Once picked, our coffee goes through a depulping machine that separates the bean from the cherry and then gets "wet processed".   Using only natural spring water (no municipal water ever used) the coffee beans soak for 12-24 hours (called "fermentation") which helps remove the outer skin of the bean.  This is also when "floater" beans are removed, these are under or over developed beans that will negatively affect the quality of the coffee later on when roasted and consumed. 
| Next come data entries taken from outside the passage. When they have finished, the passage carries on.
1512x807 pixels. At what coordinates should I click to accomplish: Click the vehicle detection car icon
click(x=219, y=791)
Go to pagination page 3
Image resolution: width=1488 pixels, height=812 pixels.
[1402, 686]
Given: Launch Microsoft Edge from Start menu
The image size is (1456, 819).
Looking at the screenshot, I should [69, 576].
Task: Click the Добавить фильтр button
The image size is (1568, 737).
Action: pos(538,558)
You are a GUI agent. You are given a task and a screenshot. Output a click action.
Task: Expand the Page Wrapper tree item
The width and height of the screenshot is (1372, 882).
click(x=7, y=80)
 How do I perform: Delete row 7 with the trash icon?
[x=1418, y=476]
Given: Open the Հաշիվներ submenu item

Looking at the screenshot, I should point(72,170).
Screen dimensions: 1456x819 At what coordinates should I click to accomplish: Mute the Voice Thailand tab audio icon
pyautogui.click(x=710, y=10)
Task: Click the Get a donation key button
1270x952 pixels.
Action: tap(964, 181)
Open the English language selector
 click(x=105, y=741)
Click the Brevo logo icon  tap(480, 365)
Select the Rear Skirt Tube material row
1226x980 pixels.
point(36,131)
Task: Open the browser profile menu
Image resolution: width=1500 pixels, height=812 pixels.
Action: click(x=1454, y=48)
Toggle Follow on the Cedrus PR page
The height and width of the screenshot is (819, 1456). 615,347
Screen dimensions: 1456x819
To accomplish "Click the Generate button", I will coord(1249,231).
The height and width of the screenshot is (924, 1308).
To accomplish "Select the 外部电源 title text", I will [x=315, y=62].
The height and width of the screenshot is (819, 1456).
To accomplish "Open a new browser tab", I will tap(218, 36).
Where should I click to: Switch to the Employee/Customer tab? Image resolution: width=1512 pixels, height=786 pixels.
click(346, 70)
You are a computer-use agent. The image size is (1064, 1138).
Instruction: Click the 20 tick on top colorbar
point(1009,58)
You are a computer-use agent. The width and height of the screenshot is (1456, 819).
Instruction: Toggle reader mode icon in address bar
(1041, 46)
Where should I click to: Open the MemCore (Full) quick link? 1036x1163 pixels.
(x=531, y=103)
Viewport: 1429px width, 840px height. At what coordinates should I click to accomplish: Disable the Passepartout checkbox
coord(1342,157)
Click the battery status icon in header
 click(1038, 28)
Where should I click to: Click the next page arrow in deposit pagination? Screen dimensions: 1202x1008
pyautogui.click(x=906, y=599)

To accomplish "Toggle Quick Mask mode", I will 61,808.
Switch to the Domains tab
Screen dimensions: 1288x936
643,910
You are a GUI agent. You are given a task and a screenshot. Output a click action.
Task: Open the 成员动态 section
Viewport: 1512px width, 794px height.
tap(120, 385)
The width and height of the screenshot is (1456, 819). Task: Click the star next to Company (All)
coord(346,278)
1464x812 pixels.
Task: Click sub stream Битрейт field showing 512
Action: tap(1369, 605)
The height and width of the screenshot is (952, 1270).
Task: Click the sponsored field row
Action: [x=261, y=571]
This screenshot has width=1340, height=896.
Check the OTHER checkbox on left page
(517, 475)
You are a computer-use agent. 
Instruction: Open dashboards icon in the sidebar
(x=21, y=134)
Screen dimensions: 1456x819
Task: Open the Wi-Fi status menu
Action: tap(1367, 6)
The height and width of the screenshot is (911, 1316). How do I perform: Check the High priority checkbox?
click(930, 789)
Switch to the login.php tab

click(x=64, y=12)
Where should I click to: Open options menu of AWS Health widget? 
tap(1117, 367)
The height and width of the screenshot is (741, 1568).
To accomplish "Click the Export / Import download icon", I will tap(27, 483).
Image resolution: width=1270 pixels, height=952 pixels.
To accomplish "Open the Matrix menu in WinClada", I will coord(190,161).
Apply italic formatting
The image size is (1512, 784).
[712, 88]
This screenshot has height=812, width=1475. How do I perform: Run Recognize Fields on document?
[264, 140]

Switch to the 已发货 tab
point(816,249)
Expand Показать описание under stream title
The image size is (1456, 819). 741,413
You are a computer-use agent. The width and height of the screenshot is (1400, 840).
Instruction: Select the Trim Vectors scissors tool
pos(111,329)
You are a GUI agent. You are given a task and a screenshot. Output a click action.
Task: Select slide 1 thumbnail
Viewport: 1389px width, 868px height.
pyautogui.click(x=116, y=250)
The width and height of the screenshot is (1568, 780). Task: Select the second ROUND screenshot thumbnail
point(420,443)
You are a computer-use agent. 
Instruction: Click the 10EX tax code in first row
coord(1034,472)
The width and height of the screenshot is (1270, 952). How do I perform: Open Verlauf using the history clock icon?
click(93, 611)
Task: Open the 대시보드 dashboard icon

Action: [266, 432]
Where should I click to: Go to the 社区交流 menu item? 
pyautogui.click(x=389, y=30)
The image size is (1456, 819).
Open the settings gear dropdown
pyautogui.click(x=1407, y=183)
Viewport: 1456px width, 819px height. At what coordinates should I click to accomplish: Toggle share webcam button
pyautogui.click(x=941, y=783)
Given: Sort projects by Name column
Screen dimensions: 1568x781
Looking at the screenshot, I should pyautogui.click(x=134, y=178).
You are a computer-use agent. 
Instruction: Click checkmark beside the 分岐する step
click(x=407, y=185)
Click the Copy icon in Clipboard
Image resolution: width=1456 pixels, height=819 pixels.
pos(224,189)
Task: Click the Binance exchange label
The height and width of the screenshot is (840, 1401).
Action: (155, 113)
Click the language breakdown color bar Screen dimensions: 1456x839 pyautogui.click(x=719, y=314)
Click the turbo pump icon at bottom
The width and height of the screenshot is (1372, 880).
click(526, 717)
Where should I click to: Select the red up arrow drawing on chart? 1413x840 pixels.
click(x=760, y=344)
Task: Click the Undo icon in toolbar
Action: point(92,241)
Our HONEY falls between a yellow & red type of honey due to a couple factors. First, after removing the skin our coffee gets a quick rinse (natural spring water) before being taken to the solar dryer because we like it clean before entering the drying process. Secondly, we don't shade the coffee during drying, it sits in our solar dryer (plastic covered dome) while being raked often to ensure proper drying....getting some indirect sun & shade depending on the weather. While it's drying defects are removed (as usual, we like as near "perfect" coffee as we can)....this is the fun part with the honey process as your hands get coated with the mucilage still on the beans, sticky stuff!  When it comes to the finished product, the roast is a lighter medium color to bring out as much flavor as possible.  We don't want to list a bunch of flavors & notes which each person may or may not taste themselves so we'll just keep it simple with the description. SWEETNESS! It's amazing how sweet this coffee tastes on it's own, a really syrup-y feel to it for sure. It has a wonderful mouthfeel & aftertaste, couldn't be more proud of the finished product.

After this our coffee is solar dried.  It can take anywhere from 7-14 days for the beans to dry to the desired level of 12% moisture content.  During this time constant "raking" of the beans is required to help with even drying.  Also occurring at this time is the removal of unwanted beans that are defective or undesirable (our goal is perfect coffee).  After the coffee has dried, now in its "parchment" stage, it gets bagged up and stored for future roasting in GrainPro bags to preserve freshness.   Our storage room is carefully monitored (cool & dark) and has a dehumidifier to maintain the level of moisture in the room.  Our attention to detail during the entire process ensures our coffee will be the best it can be.